▶ **REQUIRED ACTION**
Copy every line in the records below that contains the word "target".
━━ THE DATA ━━
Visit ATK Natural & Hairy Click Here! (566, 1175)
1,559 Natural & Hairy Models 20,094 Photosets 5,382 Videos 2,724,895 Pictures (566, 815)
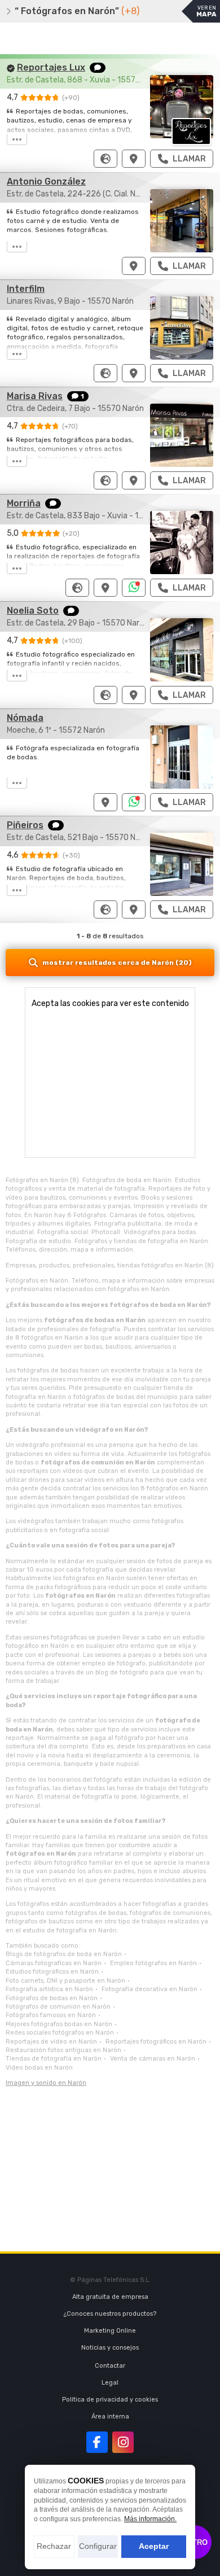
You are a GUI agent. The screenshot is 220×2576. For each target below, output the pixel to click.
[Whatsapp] (134, 587)
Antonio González (46, 181)
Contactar (110, 2365)
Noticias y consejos (110, 2347)
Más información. (150, 2519)
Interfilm (26, 288)
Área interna (110, 2416)
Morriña (24, 503)
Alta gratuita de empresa (110, 2297)
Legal (110, 2382)
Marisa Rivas (35, 396)
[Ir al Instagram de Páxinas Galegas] (123, 2442)
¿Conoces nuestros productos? (110, 2313)
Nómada (25, 717)
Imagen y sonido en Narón (46, 2083)
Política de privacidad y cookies (110, 2399)
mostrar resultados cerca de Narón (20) (117, 962)
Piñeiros (25, 825)
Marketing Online (110, 2330)
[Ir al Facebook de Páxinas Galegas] (97, 2442)
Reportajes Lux (51, 67)
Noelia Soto (33, 610)
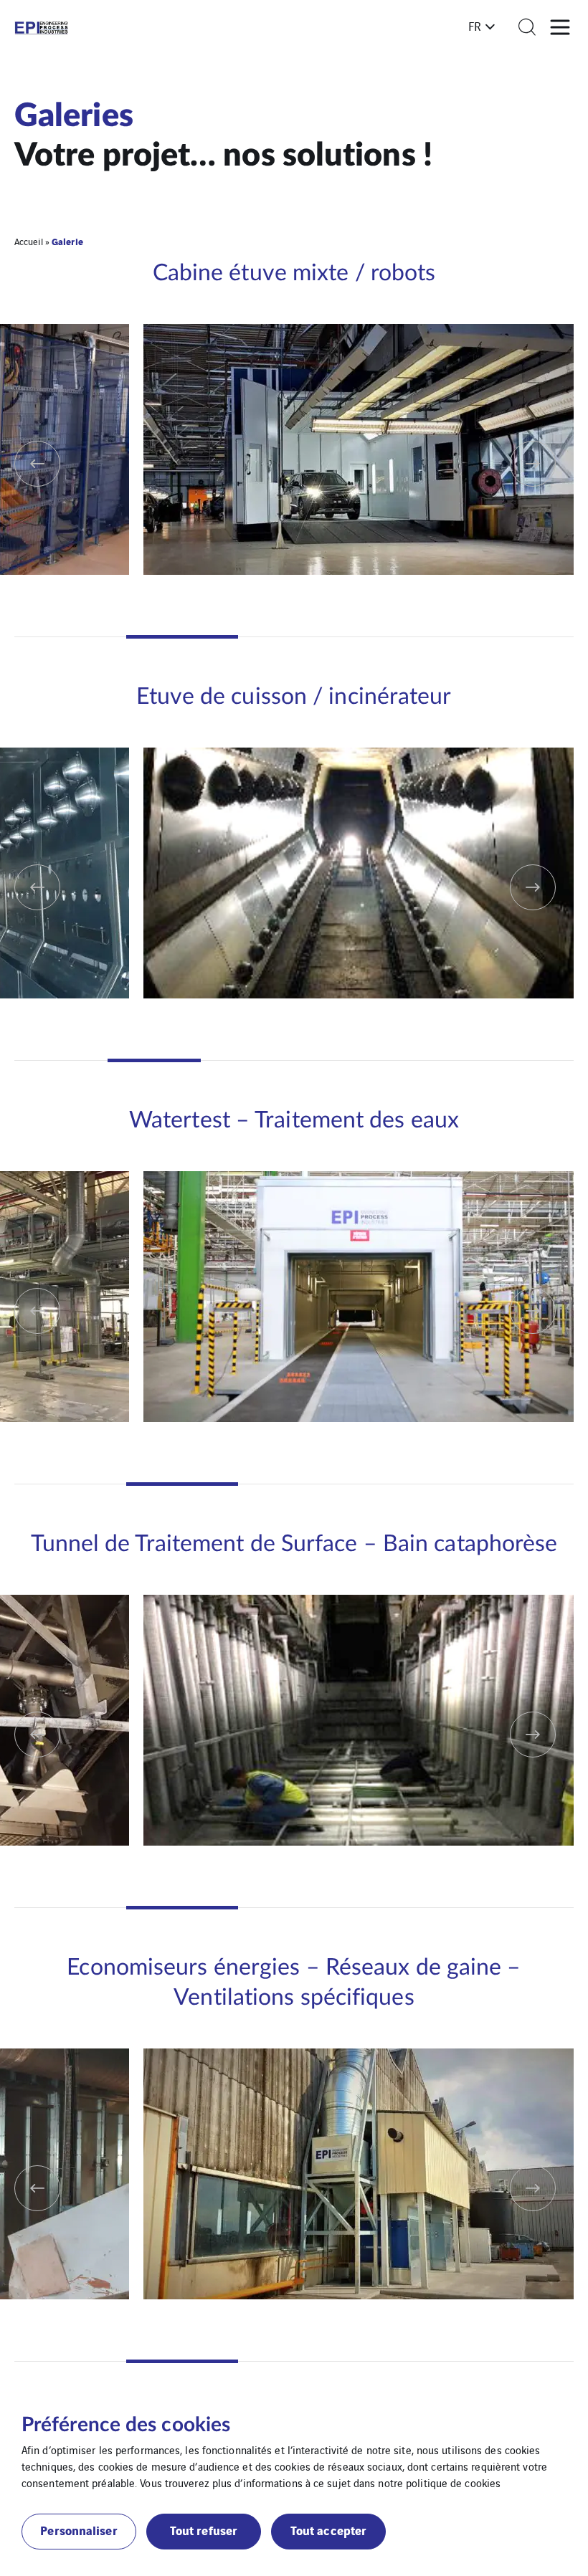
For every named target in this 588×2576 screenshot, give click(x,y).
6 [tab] (527, 1060)
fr (474, 25)
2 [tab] (182, 637)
━━━
▶ **YOUR RESPONSE**
You are a GUI agent. The screenshot is 220×2576. For each target below, output the pixel to click.
For every named target in this 588×2576 screenshot, give click(x,y).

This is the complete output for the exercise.